The changes also made different character classes behave different… I only have a fire mage and a resto/boomkin druid, so I can mostly speak about those and what I learned from comments on the guild and general chat:

  • Mages and Warlocks: Got boosted a lot, it seems to me. Rotations got a bit wonked, but it’s easy enough to adapt.
  • Druids: Only got remarks about Moonkin, and it seems to me that the class became even more difficult to play (previously I already though it was one of the most difficult to play ranged classes, because of all the different DOTs, procs and such). The new Lunar and Solar energy concept is very neat, but it’s still not clear to me how to work that in the advantage of the druid.
  • Priests: They’re complaining a lot about useless talents in the holy tree, but that gets compensated by the infinite mana on shadow form. Still they seem satisfied, although it seems to me that they’ll need to relearn how to play their class again.
  • Paladins: They seem overall happy with them.
  • Warriors: Only heard from the dps ones, and they’re definately unhappy, reporting loss of 40% dps and up, which sucks big time…

I know, pretty incomplete, but I was busy with my own character, so I couldn’t pay that much attention to the other characters…

Unfortunately, since all life can’t be fun and games, on the work front, I’ve been working on the new core routines for the new company I’m at… Redoing classes I’m used to working for ages (threads, sockets, mutexes, database, etc) sucks a lot (although I can improve some of the interfaces in the process).
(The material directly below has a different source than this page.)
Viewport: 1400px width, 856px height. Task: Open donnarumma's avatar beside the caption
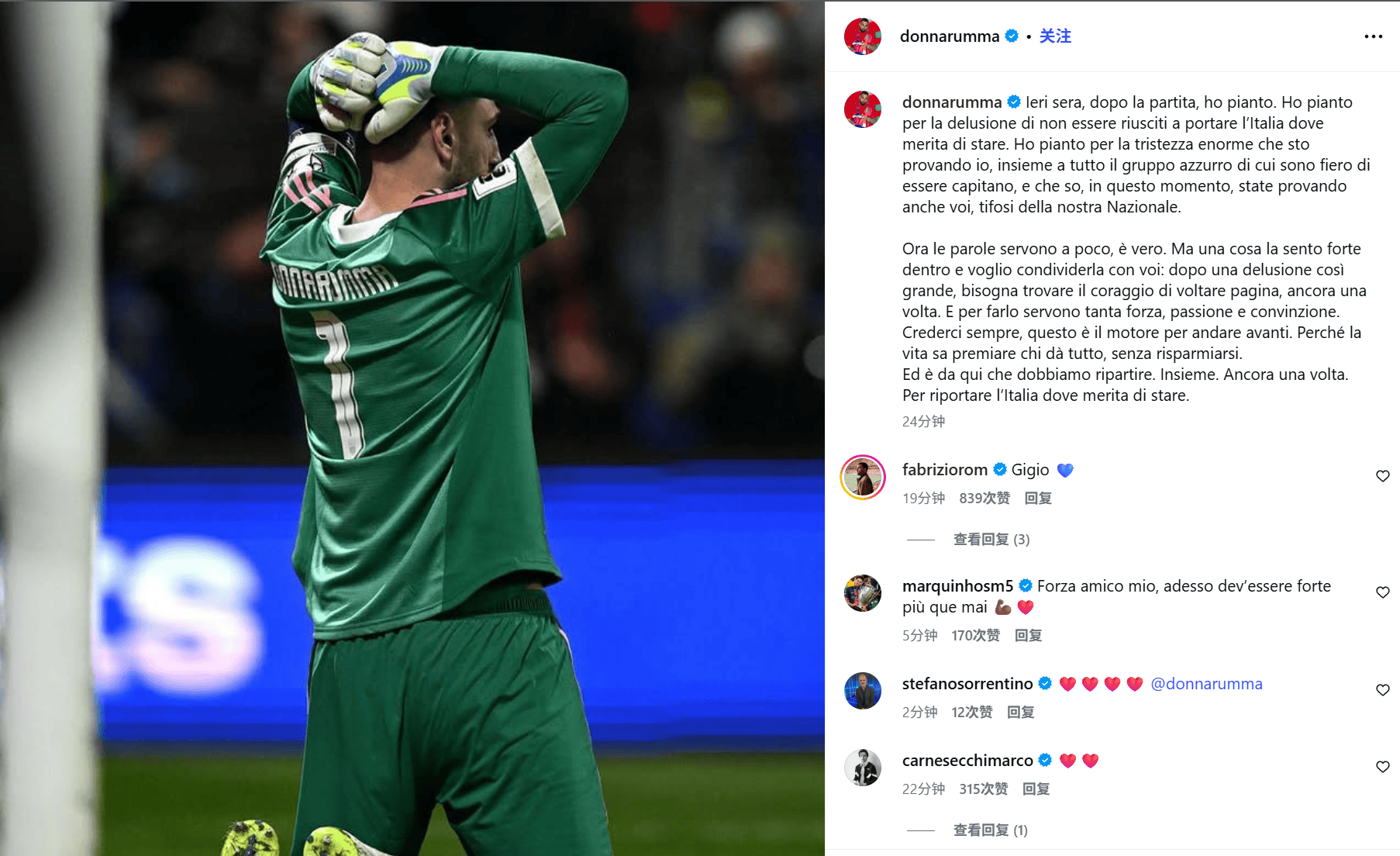pyautogui.click(x=863, y=109)
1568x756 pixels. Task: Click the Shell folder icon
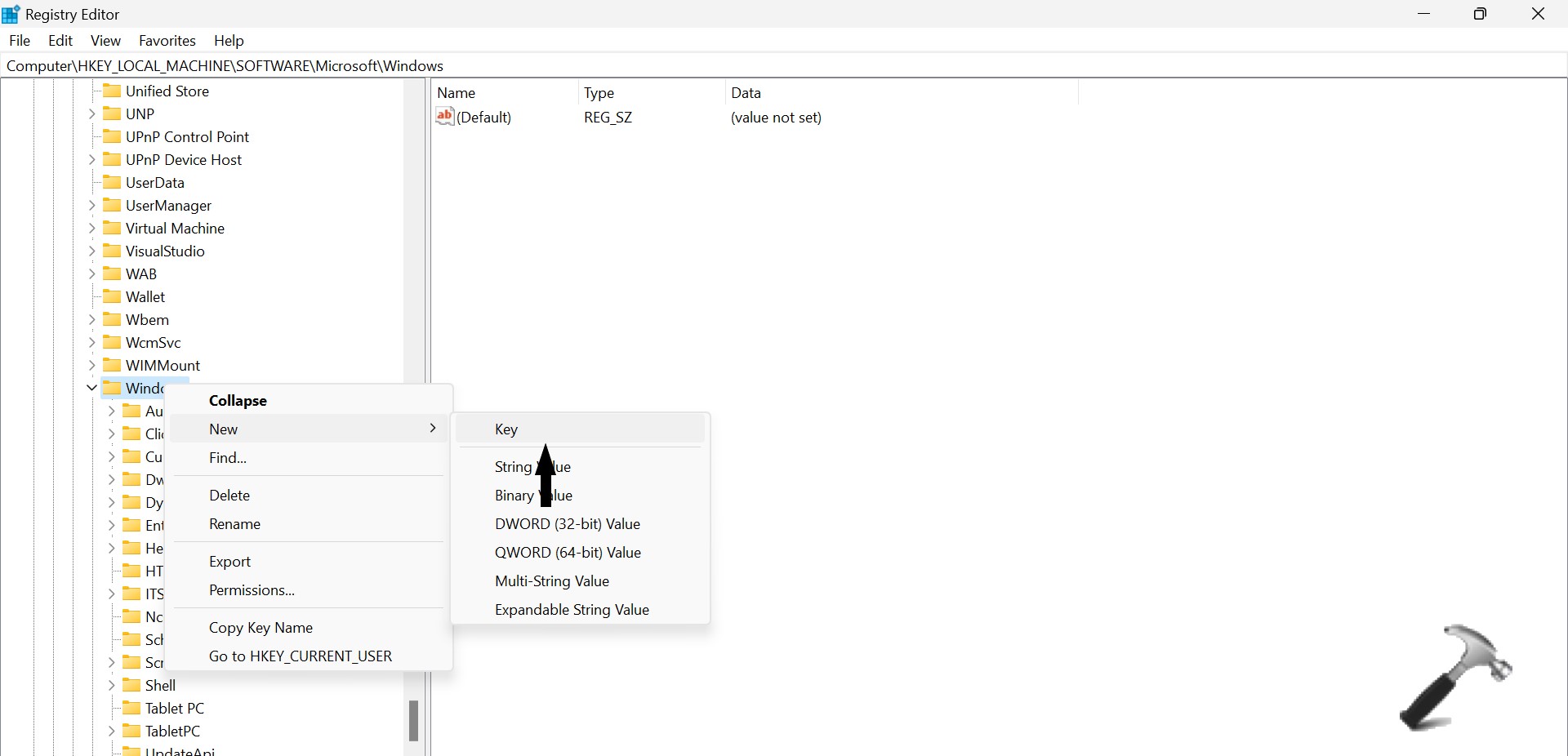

But the worse part is that we’ve decided on this new company to actually document the code properly, using Doxygen… and while the tool really helps and it will make the integration of other people much easier in the future, I spend more time documenting code than actually writting it… Hopefully, this will soon normalize, when I start doing more complex code that doesn’t require so much documentation as the core libraries…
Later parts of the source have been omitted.